**Source text:**
[start]

What I learned last week (#131): the should trap

Learned last week: sports biographies, browsing, math, and more!

Book excerpt I enjoyed this week:

What should you be doing?

“Shoulds are full of traps — traps laid by society and your limited rules for yourself. No wild animal has ever participated in a should. What you know to do it deeper than that. No one can tell you what your track will be or how to know what calls you and brings you to life. That’s your work to do. But a great tracker can ask: How do you know you love something? How do you fell when you are fully expressing yourself? Learn that feeling and then start looking, not for the thing, but for the feeling.” (Boyd Varty, The Lion Tracker’s Guide to Live)


Quote for the week:

If you spend too much time thinking about a thing, you’ll never get it done.

Bruce Lee

What are they thinking?

A really funny and enjoyable 30 mins spent listening to David Foster Wallace read his essay How Tracy Austin Broke My Heart.

It’s about sports but not really.

Ever wondered why great performers, when asked on TV how they “do it”, typically respond with really basic, banal statements like “My goal is to make my teammates better” or “I just wanted to focus on doing the best job I could”? This is about that, and more.


Toiling for knowledge:

I miss renting (physical) videos and games. The required bike ride to and from the video store was a legendary summer activity from my youth.

[end]

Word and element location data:
[start]

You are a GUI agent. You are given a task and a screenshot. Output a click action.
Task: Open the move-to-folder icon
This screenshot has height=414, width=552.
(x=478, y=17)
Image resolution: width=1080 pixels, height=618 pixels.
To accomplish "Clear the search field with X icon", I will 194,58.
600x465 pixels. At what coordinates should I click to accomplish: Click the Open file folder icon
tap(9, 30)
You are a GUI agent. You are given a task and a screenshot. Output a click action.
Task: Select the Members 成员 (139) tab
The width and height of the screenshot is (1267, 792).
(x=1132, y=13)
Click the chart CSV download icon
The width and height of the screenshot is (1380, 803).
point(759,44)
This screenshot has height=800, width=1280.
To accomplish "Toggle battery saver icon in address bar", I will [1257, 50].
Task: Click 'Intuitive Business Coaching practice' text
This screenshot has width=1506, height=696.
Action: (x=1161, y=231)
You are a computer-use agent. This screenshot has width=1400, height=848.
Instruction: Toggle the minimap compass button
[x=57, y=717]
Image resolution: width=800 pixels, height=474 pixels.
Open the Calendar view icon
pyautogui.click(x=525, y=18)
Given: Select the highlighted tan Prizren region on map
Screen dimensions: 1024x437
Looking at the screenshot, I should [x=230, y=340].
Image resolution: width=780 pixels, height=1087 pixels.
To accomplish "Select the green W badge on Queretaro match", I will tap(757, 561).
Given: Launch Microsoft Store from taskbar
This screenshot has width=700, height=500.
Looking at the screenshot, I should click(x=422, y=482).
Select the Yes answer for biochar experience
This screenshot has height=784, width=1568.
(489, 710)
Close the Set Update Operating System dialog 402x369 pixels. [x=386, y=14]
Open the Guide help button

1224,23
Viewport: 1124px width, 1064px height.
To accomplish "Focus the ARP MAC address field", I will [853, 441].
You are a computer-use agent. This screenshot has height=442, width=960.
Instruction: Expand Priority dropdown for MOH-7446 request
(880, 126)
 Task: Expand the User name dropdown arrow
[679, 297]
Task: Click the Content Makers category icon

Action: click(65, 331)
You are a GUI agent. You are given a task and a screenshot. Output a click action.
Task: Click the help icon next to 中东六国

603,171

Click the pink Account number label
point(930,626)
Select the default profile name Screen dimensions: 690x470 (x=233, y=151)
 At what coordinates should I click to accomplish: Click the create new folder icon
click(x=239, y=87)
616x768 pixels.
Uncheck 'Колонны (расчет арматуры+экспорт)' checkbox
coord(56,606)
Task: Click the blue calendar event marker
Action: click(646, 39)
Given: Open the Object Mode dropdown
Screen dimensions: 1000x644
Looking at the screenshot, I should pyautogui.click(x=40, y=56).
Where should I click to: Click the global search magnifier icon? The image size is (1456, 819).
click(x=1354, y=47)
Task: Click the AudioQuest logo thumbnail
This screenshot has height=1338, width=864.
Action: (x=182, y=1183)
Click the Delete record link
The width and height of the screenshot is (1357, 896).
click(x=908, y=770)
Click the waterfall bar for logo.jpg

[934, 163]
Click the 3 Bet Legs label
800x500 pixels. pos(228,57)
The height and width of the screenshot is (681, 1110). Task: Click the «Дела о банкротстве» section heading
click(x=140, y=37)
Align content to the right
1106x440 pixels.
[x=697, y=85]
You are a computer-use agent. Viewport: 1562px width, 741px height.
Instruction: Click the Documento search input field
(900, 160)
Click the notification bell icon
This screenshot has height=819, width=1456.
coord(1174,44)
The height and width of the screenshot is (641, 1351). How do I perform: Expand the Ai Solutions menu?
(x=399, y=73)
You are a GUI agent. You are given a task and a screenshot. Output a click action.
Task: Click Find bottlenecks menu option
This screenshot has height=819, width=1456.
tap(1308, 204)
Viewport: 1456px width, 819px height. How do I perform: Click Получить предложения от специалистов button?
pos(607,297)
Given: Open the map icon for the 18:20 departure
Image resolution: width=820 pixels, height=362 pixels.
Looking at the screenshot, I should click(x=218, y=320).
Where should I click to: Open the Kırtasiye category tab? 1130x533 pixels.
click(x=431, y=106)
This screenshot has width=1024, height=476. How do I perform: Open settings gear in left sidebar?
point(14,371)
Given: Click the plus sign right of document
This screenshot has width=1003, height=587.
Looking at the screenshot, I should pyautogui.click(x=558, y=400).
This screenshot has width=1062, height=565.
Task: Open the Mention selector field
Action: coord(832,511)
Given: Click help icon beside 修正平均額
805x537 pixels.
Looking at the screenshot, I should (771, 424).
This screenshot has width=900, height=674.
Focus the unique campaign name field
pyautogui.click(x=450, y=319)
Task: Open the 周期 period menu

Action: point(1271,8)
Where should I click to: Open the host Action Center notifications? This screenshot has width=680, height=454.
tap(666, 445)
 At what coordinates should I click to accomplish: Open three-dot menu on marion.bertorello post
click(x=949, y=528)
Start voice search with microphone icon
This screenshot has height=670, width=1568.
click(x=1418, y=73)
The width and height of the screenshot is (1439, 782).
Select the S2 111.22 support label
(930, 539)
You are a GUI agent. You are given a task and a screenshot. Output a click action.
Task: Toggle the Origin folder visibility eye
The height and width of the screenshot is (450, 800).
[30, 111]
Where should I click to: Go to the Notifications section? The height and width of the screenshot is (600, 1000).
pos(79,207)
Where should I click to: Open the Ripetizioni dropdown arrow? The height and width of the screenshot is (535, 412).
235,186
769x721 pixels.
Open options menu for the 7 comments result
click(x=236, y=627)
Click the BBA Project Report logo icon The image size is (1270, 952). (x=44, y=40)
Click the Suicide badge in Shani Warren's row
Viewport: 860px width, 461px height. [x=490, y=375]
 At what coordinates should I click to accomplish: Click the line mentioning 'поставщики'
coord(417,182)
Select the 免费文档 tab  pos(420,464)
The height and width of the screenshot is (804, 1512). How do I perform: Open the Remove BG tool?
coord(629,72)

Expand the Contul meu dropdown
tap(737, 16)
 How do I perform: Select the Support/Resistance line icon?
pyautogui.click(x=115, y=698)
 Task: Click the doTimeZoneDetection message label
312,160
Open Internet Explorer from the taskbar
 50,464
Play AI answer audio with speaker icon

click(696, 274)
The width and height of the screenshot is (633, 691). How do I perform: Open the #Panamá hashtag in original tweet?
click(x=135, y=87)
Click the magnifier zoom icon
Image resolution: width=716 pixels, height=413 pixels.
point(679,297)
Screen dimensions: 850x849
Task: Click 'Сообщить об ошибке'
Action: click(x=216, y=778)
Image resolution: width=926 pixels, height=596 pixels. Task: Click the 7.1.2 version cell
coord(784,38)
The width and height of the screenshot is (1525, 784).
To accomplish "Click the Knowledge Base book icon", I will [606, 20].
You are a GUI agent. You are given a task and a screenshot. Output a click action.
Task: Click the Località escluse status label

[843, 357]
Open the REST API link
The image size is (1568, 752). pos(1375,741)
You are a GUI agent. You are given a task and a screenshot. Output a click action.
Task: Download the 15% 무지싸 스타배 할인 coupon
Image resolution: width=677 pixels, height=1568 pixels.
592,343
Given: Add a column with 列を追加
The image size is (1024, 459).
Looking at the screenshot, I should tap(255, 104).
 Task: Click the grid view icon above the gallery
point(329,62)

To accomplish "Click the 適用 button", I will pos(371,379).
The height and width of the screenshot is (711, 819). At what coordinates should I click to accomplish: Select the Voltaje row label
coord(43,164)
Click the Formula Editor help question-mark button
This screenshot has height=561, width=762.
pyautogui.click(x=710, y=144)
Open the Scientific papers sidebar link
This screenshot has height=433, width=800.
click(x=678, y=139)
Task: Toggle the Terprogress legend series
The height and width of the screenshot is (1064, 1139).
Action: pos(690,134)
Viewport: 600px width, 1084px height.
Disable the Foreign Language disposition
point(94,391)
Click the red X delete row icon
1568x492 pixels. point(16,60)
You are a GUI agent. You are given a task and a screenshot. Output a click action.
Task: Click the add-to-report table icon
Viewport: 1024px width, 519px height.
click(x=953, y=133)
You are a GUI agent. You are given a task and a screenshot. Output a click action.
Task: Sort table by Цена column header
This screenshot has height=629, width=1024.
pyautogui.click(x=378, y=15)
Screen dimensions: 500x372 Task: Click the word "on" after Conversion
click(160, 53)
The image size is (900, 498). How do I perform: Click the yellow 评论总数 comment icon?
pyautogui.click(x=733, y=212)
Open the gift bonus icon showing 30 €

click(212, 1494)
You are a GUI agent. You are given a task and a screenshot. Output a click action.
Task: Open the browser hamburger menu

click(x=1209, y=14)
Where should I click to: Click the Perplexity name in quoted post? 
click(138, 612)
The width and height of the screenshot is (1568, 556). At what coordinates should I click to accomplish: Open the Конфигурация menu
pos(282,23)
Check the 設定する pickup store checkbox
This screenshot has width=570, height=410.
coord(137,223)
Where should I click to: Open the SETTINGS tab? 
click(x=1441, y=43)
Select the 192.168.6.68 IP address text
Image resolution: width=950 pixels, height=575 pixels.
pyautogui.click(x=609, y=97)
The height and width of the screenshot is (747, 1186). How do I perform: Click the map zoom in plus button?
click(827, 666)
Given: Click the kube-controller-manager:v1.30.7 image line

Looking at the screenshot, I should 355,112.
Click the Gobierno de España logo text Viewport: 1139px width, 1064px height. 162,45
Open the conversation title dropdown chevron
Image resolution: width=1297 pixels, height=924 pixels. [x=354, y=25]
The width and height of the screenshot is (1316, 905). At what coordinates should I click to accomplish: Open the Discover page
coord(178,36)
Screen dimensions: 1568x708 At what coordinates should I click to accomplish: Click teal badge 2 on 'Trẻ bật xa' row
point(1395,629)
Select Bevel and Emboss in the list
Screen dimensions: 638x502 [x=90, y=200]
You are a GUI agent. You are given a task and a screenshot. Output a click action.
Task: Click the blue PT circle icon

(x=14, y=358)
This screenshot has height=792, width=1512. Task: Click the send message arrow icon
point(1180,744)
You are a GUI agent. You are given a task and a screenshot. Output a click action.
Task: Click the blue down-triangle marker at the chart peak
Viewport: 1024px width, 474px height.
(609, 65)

[end]

**Requirement A:**
Answer these questions about the post:
(i) To whom is the quote for the week attributed?
(ii) What is the title of the essay that David Foster Wallace reads?
(iii) What was the required summer activity that went with renting videos and games?
**Requirement B:** Arrange the records, from the first line up to and including the line with "(x=1132, y=13)", as a JSON list of strings with one string per line and no blank lines.

**Expected output A:**
(i) Bruce Lee
(ii) How Tracy Austin Broke My Heart
(iii) The bike ride to and from the video store

**Expected output B:**
[
  "You are a GUI agent. You are given a task and a screenshot. Output a click action.",
  "Task: Open the move-to-folder icon",
  "This screenshot has height=414, width=552.",
  "(x=478, y=17)",
  "Image resolution: width=1080 pixels, height=618 pixels.",
  "To accomplish \"Clear the search field with X icon\", I will 194,58.",
  "600x465 pixels. At what coordinates should I click to accomplish: Click the Open file folder icon",
  "tap(9, 30)",
  "You are a GUI agent. You are given a task and a screenshot. Output a click action.",
  "Task: Select the Members 成员 (139) tab",
  "The width and height of the screenshot is (1267, 792).",
  "(x=1132, y=13)"
]